Choose parameters as \( (a_{y} ,b_{y} ,c_{y} ,k_{y} ,h_{y} ) = (10,40,2.5,1,4), \) and the initial state of response system can be set as \( (y_{1} ,y_{2} ,y_{3} ) = (1, - 1,2). \) The simulation result can be seen in below figures.

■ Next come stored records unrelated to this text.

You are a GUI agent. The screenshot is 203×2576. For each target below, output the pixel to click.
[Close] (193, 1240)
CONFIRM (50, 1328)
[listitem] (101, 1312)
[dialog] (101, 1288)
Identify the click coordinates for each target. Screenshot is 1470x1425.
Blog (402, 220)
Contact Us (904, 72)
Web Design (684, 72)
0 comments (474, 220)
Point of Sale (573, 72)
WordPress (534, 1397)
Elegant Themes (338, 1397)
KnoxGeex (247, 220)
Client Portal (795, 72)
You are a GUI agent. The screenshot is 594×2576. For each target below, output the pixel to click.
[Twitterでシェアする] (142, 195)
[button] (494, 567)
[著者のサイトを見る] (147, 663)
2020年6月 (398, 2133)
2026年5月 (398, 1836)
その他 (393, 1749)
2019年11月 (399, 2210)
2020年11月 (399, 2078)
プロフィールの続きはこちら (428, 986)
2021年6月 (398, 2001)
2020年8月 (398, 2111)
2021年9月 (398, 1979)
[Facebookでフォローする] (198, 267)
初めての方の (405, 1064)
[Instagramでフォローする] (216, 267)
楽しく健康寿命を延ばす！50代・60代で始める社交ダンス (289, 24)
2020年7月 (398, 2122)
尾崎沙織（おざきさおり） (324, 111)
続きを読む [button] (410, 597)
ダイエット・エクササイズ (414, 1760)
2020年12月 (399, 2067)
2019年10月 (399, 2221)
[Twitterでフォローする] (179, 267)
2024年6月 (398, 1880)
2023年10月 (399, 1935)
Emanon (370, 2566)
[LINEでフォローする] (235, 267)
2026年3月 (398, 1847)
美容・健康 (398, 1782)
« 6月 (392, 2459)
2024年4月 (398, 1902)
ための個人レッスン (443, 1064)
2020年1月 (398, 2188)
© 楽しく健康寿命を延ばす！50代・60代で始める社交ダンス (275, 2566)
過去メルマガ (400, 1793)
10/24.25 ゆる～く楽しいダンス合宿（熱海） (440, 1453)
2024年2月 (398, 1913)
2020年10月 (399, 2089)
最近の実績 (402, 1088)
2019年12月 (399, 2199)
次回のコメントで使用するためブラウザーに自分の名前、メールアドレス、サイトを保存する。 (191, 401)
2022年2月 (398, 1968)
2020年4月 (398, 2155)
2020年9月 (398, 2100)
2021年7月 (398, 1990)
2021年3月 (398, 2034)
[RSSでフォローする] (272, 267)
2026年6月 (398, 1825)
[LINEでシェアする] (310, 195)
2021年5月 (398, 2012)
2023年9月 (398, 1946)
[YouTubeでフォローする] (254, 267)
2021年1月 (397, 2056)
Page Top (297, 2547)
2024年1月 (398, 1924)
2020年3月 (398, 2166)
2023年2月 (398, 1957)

Figure 95.1 shows the synchronization of response system state y1 and driven system state x1.

Fig. 95.1
figure 1

States x1 and y1

Figure 95.2 shows the synchronization of response system state y2 and driven system state x2.

Fig. 95.2
figure 2

States x2 and y2

Figure 95.3 shows the synchronization of response system state y3 and driven system state x3.

Fig. 95.3
figure 3

States x3 and y3

With the proposed variable gain integral sliding mode synchronization method, it is obvious that the synchronization can be fulfilled but the synchronization error cannot be converged to zero that is mainly because of the disturbance of unknown nonlinear functions. With high gain controller design, the synchronization error can be decreased but it cannot be totally cancelled.

6 Conclusions

A kind of nonlinear integral sliding mode synchronization strategy is proposed with variable gain, which cannot only make the system to be sensitive to small signals but also can make the system to be stable with big input signals. Simulation results shows that the proposed method is effective and synchronization can be fulfilled but the synchronization error cannot be converged to zero because of the existence of unknown nonlinear functions.